» **WHAT THE TASK REQUIRES**
Put the items below into a Markdown table with two columns, Row and Line, one numbered row per line, leaving out blank lines.

» **ENTRIES SHOWN**
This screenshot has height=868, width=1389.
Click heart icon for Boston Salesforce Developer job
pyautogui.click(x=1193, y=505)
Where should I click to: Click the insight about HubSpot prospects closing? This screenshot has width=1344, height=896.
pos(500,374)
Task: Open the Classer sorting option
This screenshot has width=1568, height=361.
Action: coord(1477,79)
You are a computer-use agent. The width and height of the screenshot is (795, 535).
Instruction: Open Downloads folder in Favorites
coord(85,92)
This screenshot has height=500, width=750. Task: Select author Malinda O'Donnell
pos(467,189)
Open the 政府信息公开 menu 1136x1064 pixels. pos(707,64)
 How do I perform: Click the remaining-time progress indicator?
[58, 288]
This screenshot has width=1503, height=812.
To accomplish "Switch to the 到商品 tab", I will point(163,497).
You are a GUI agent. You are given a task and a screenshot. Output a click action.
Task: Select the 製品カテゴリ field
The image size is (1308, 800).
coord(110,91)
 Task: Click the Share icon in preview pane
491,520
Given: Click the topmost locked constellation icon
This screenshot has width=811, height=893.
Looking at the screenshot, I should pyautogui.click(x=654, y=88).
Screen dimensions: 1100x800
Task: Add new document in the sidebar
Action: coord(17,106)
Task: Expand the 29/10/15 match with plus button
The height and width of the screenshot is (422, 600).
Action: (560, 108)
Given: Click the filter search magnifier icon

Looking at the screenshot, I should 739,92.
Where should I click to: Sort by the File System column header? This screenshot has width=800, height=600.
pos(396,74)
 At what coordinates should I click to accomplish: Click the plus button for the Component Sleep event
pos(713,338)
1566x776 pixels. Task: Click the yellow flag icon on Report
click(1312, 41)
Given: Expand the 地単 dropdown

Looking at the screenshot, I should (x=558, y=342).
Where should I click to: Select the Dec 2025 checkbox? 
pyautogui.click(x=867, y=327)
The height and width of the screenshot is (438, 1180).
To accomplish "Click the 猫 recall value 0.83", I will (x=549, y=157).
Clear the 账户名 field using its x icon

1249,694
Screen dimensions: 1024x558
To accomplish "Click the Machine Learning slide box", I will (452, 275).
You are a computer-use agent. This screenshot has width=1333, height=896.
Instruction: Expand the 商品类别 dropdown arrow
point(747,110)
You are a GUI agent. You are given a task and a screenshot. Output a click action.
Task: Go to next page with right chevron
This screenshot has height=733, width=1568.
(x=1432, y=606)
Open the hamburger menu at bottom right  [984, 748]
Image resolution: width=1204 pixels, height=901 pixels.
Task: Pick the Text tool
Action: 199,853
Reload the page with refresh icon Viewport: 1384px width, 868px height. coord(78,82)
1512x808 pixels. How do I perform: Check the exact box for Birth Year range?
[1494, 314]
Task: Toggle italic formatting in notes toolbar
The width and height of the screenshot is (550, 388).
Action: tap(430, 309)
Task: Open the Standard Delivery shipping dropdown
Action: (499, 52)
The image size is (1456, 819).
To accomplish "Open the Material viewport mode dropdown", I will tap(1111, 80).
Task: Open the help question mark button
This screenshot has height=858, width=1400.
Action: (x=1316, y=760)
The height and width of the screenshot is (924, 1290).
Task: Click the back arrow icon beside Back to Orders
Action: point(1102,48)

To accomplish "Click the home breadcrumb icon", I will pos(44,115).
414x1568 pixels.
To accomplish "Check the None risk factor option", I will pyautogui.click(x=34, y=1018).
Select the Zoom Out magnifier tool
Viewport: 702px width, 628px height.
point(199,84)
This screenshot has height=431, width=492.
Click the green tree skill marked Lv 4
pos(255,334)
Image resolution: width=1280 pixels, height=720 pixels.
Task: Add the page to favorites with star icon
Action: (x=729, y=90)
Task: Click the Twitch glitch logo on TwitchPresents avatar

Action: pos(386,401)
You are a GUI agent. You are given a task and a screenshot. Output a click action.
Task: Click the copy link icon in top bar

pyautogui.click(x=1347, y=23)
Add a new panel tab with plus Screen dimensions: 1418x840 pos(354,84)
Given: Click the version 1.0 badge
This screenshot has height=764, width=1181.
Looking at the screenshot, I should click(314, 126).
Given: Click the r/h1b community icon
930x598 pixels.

» **RESPONSE**
| Row | Line |
|---|---|
| 1 | This screenshot has height=868, width=1389. |
| 2 | Click heart icon for Boston Salesforce Developer job |
| 3 | pyautogui.click(x=1193, y=505) |
| 4 | Where should I click to: Click the insight about HubSpot prospects closing? This screenshot has width=1344, height=896. |
| 5 | pos(500,374) |
| 6 | Task: Open the Classer sorting option |
| 7 | This screenshot has width=1568, height=361. |
| 8 | Action: coord(1477,79) |
| 9 | You are a computer-use agent. The width and height of the screenshot is (795, 535). |
| 10 | Instruction: Open Downloads folder in Favorites |
| 11 | coord(85,92) |
| 12 | This screenshot has height=500, width=750. Task: Select author Malinda O'Donnell |
| 13 | pos(467,189) |
| 14 | Open the 政府信息公开 menu 1136x1064 pixels. pos(707,64) |
| 15 |  How do I perform: Click the remaining-time progress indicator? |
| 16 | [58, 288] |
| 17 | This screenshot has width=1503, height=812. |
| 18 | To accomplish "Switch to the 到商品 tab", I will point(163,497). |
| 19 | You are a GUI agent. You are given a task and a screenshot. Output a click action. |
| 20 | Task: Select the 製品カテゴリ field |
| 21 | The image size is (1308, 800). |
| 22 | coord(110,91) |
| 23 |  Task: Click the Share icon in preview pane |
| 24 | 491,520 |
| 25 | Given: Click the topmost locked constellation icon |
| 26 | This screenshot has width=811, height=893. |
| 27 | Looking at the screenshot, I should pyautogui.click(x=654, y=88). |
| 28 | Screen dimensions: 1100x800 |
| 29 | Task: Add new document in the sidebar |
| 30 | Action: coord(17,106) |
| 31 | Task: Expand the 29/10/15 match with plus button |
| 32 | The height and width of the screenshot is (422, 600). |
| 33 | Action: (560, 108) |
| 34 | Given: Click the filter search magnifier icon |
| 35 | Looking at the screenshot, I should 739,92. |
| 36 | Where should I click to: Sort by the File System column header? This screenshot has width=800, height=600. |
| 37 | pos(396,74) |
| 38 |  At what coordinates should I click to accomplish: Click the plus button for the Component Sleep event |
| 39 | pos(713,338) |
| 40 | 1566x776 pixels. Task: Click the yellow flag icon on Report |
| 41 | click(1312, 41) |
| 42 | Given: Expand the 地単 dropdown |
| 43 | Looking at the screenshot, I should (x=558, y=342). |
| 44 | Where should I click to: Select the Dec 2025 checkbox?  |
| 45 | pyautogui.click(x=867, y=327) |
| 46 | The height and width of the screenshot is (438, 1180). |
| 47 | To accomplish "Click the 猫 recall value 0.83", I will (x=549, y=157). |
| 48 | Clear the 账户名 field using its x icon |
| 49 | 1249,694 |
| 50 | Screen dimensions: 1024x558 |
| 51 | To accomplish "Click the Machine Learning slide box", I will (452, 275). |
| 52 | You are a computer-use agent. This screenshot has width=1333, height=896. |
| 53 | Instruction: Expand the 商品类别 dropdown arrow |
| 54 | point(747,110) |
| 55 | You are a GUI agent. You are given a task and a screenshot. Output a click action. |
| 56 | Task: Go to next page with right chevron |
| 57 | This screenshot has height=733, width=1568. |
| 58 | (x=1432, y=606) |
| 59 | Open the hamburger menu at bottom right  [984, 748] |
| 60 | Image resolution: width=1204 pixels, height=901 pixels. |
| 61 | Task: Pick the Text tool |
| 62 | Action: 199,853 |
| 63 | Reload the page with refresh icon Viewport: 1384px width, 868px height. coord(78,82) |
| 64 | 1512x808 pixels. How do I perform: Check the exact box for Birth Year range? |
| 65 | [1494, 314] |
| 66 | Task: Toggle italic formatting in notes toolbar |
| 67 | The width and height of the screenshot is (550, 388). |
| 68 | Action: tap(430, 309) |
| 69 | Task: Open the Standard Delivery shipping dropdown |
| 70 | Action: (499, 52) |
| 71 | The image size is (1456, 819). |
| 72 | To accomplish "Open the Material viewport mode dropdown", I will tap(1111, 80). |
| 73 | Task: Open the help question mark button |
| 74 | This screenshot has height=858, width=1400. |
| 75 | Action: (x=1316, y=760) |
| 76 | The height and width of the screenshot is (924, 1290). |
| 77 | Task: Click the back arrow icon beside Back to Orders |
| 78 | Action: point(1102,48) |
| 79 | To accomplish "Click the home breadcrumb icon", I will pos(44,115). |
| 80 | 414x1568 pixels. |
| 81 | To accomplish "Check the None risk factor option", I will pyautogui.click(x=34, y=1018). |
| 82 | Select the Zoom Out magnifier tool |
| 83 | Viewport: 702px width, 628px height. |
| 84 | point(199,84) |
| 85 | This screenshot has height=431, width=492. |
| 86 | Click the green tree skill marked Lv 4 |
| 87 | pos(255,334) |
| 88 | Image resolution: width=1280 pixels, height=720 pixels. |
| 89 | Task: Add the page to favorites with star icon |
| 90 | Action: (x=729, y=90) |
| 91 | Task: Click the Twitch glitch logo on TwitchPresents avatar |
| 92 | Action: pos(386,401) |
| 93 | You are a GUI agent. You are given a task and a screenshot. Output a click action. |
| 94 | Task: Click the copy link icon in top bar |
| 95 | pyautogui.click(x=1347, y=23) |
| 96 | Add a new panel tab with plus Screen dimensions: 1418x840 pos(354,84) |
| 97 | Given: Click the version 1.0 badge |
| 98 | This screenshot has height=764, width=1181. |
| 99 | Looking at the screenshot, I should click(314, 126). |
| 100 | Given: Click the r/h1b community icon |
| 101 | 930x598 pixels. |